- Born: John Courtenay Trewin 4 December 1908 Plymouth, Devon, England
- Died: 16 February 1990 (aged 81)
- Occupations: Journalist, writer, drama critic

= J. C. Trewin =

English journalist (1908–1990)

John Courtenay Trewin (4 December 1908 - 16 February 1990) was a British journalist, writer and drama critic.

Trewin was born in Plymouth, Devon, although both his parents were Cornish. He was educated at Plymouth College and in 1926 joined the Western Independent as a cub reporter.
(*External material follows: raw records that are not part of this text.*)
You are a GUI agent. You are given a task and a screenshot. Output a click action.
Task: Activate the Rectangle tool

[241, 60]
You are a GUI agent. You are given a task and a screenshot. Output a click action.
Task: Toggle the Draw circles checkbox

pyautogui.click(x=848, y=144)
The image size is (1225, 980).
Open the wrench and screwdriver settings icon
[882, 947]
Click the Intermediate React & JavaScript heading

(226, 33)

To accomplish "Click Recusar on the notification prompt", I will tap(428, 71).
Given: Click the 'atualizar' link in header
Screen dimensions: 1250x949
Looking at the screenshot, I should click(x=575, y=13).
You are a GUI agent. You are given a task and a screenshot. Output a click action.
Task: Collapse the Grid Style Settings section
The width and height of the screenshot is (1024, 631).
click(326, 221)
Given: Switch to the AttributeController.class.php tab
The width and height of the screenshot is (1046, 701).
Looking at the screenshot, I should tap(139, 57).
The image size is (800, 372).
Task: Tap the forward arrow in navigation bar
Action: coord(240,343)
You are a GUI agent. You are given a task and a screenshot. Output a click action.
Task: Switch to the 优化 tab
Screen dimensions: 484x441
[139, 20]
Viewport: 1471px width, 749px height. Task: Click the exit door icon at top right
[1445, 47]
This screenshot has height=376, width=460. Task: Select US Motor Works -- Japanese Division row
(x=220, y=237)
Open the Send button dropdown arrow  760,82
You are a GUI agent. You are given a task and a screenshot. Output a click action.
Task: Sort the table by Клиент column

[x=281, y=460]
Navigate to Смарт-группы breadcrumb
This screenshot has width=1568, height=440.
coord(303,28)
He moved to London in 1932 and joined the Morning Post, transferring to The Observer in 1937. He served as drama critic on the paper for more than 60 years. His also wrote a drama column for The Listener (1951–57), and contributed regular notices to Punch (1944–45), John O'London's Weekly (1945–54), The Sketch (1947–59), the Illustrated London News (1947–88), The Lady (from 1949) and the Birmingham Post.

Among other productions, his memoir A Play Tonight, published in 1952 by Elek Books, New York, reviewed the June 1951 revival of the York Mystery Plays, performed for the first time there since 1570 during the York Festival, as part of the Festival of Britain. Paul Scofield (1956) was an illustrated study of the actor's work, as was John Neville (1961) of his work.

He was appointed Officer of the Order of the British Empire (OBE) in the 1981 Birthday Honours for services to theatre.

He married Wendy Monk (1915-2000), also a critic, in 1938. The couple had two sons, Mark Antony Trewin and Ion Trewin (who eventually became the administrator of the Man Booker Prize from 2006).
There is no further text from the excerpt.